Sending a fix-patch for this commit due to a reported syzbot issue which
highlighted a bug in the implementation.

I discuss the syzbot report at [0].

[0]: https://lore.kernel.org/all/a55beb72-4288-4356-9642-76ab35a2a07c@lucifer.local/

There's a very minor conflict around the map->vm_flags vs. map->flags change,
easily resolvable, but if you need a respin let me know.

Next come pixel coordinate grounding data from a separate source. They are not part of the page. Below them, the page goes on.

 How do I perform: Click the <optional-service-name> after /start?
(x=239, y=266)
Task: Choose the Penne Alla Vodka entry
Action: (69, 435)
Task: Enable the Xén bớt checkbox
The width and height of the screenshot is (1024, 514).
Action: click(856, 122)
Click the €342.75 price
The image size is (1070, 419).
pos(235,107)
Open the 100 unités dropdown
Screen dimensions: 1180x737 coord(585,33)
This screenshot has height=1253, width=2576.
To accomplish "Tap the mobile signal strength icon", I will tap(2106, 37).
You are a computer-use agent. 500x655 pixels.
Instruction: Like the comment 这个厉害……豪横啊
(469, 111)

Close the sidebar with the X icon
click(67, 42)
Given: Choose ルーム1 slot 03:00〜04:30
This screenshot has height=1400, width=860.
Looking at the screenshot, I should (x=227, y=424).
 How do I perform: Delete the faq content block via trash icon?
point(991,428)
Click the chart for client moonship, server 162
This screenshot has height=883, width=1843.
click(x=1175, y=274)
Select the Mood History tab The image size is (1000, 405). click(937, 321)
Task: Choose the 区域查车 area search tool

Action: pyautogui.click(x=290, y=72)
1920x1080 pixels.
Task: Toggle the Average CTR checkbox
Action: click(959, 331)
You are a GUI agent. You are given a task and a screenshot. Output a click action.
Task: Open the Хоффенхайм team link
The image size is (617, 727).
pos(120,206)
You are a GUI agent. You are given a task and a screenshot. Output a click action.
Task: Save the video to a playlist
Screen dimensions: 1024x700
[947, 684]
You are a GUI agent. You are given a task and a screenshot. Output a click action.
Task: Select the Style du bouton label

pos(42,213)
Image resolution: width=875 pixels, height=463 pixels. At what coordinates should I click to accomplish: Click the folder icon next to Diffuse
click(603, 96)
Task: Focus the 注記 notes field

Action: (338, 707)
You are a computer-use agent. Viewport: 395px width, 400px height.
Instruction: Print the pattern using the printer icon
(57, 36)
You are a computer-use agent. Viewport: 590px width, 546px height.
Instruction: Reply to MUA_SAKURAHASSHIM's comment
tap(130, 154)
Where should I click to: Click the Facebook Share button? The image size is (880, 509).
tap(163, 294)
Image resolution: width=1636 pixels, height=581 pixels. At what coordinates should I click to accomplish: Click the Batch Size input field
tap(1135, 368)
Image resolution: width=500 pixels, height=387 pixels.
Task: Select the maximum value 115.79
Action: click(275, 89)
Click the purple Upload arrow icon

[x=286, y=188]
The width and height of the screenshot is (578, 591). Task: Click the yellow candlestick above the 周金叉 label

I ran through all mm self tests included the newly introduced one in 4/4 and all
good.

Thanks, Lorenzo

----8<----
From 4d9dde3013837595d733b5059c2d6474261654d6 Mon Sep 17 00:00:00 2001
From: Lorenzo Stoakes <lorenzo.stoakes@oracle.com>
Date: Fri, 20 Jun 2025 13:21:03 +0100
Subject: [PATCH] mm/vma: correctly invoke late KSM check after mmap hook

Previously we erroneously checked whether KSM was applicable prior to
invoking the f_op->mmap() hook in the case of not being able to perform
this check early.

This is problematic, as filesystems such as hugetlb, which use anonymous
memory and might otherwise get KSM'd, set VM_HUGETLB in the f_op->mmap()
hook.

Correct this by checking at the appropriate time.

Reported-by: syzbot+a74a028d848147bc5931@syzkaller.appspotmail.com
Closes: https://lore.kernel.org/all/6853fc57.a00a0220.137b3.0009.GAE@google.com/
Signed-off-by: Lorenzo Stoakes <lorenzo.stoakes@oracle.com>
---
 mm/vma.c | 27 +++++++++++++++++----------
 1 file changed, 17 insertions(+), 10 deletions(-)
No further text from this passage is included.